Kisahnya pada akhir 1930- an, Soekarno tiba-tiba menulis sebuah artikel yang memujimuji revolusi Turki di bawah Mustafa Kemal Pasha atau Kemal Attaturk (Kemal sang Bapak Turki). Kata Soekarno, Attaturk telah melakukan revolusi luar biasa dalam mengubah Kerajaan Ottoman Islam menjadi negara Turki sekuler. Menurut Soekarno, agar negara dan agama sama-sama maju, keduanya harus dipisahkan dalam pengurusannya. 

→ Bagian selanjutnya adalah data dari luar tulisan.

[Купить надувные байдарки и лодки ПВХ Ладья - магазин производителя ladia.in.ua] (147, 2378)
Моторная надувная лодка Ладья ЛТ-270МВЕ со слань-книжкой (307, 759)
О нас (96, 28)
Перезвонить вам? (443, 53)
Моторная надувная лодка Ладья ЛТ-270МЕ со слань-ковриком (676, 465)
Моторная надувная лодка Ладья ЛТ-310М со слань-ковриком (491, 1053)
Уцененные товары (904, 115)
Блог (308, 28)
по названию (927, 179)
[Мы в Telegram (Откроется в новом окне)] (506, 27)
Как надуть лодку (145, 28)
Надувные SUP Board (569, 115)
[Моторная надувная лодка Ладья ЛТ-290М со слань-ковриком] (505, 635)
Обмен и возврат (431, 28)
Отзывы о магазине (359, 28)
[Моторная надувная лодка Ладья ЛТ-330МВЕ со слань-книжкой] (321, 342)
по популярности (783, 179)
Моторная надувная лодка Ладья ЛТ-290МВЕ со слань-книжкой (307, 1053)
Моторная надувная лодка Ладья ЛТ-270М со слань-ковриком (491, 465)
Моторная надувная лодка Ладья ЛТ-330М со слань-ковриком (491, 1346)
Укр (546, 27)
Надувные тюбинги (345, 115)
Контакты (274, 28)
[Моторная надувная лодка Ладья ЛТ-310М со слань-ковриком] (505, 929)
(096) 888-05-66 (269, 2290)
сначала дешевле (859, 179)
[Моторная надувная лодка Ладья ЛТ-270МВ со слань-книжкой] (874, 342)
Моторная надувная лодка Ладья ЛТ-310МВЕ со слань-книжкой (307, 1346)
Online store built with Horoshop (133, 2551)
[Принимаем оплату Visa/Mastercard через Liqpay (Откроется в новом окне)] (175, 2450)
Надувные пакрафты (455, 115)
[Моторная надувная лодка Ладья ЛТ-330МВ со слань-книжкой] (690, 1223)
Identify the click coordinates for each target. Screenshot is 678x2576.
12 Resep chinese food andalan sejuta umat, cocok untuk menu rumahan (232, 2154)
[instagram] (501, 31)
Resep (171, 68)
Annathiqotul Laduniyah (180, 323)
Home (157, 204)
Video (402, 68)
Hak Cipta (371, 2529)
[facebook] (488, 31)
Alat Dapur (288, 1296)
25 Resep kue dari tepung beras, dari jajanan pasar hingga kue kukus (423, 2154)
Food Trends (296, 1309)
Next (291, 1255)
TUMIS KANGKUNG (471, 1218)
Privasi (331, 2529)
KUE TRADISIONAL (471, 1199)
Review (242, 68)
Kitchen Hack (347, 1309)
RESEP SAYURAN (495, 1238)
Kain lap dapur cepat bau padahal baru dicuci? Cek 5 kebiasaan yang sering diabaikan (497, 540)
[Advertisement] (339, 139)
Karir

Negara biar diatur oleh hukum-hukum dan konstitusi negara, sedangkan agama biar diurus sendiri oleh pemeluk-pemeluk dan pimpinan agamanya. Negara tak boleh mengatur agama dan syekhsyekh Islam yang kolot tak boleh ikut mengatur negara. Natsir menulis tanggapan atas tulisan Soekarno itu, dengan nama samaran Muchlis, mengkritik keras Soekarno yang tiba-tiba memuji-muji Kemal dan Turki yang membangun negara sekuler sambil menyerang ide negara Islam. 

Kata Natsir, tidak ada salahnya membangun negara Islam sebab Islam mempunyai aturan-aturan yang lengkap untuk mengatur kehidupan umat manusia, termasuk hidup berbangsa dan bernegara. Soekarno mengatakan, umat Islam mengalami kemunduran ketika negara diurus dengan dasar agama karena keduanya kemudian saling mengunci. Kemajuan negara dihambat oleh agama, sedangkan kemajuan agama dihambat oleh negara karena syekh-syekh kolot yang sok tahu. 

Natsir membantah pendapat Soekarno itu dengan mengatakan, tidaklah bisa disamakan antara perilaku pemimpin-pemimpin Islam yang, katanya, kolot dan ajaran Islam. Islam sebagai agama sangat sempurna, tapi manusianyalah yang sering salah menerapkannya. Soekarno bersikukuh bahwa negara harus dipisahkan dari agama, sedangkan Natsir bersikukuh agama perlu disatukan dan dijadikan dasar negara. 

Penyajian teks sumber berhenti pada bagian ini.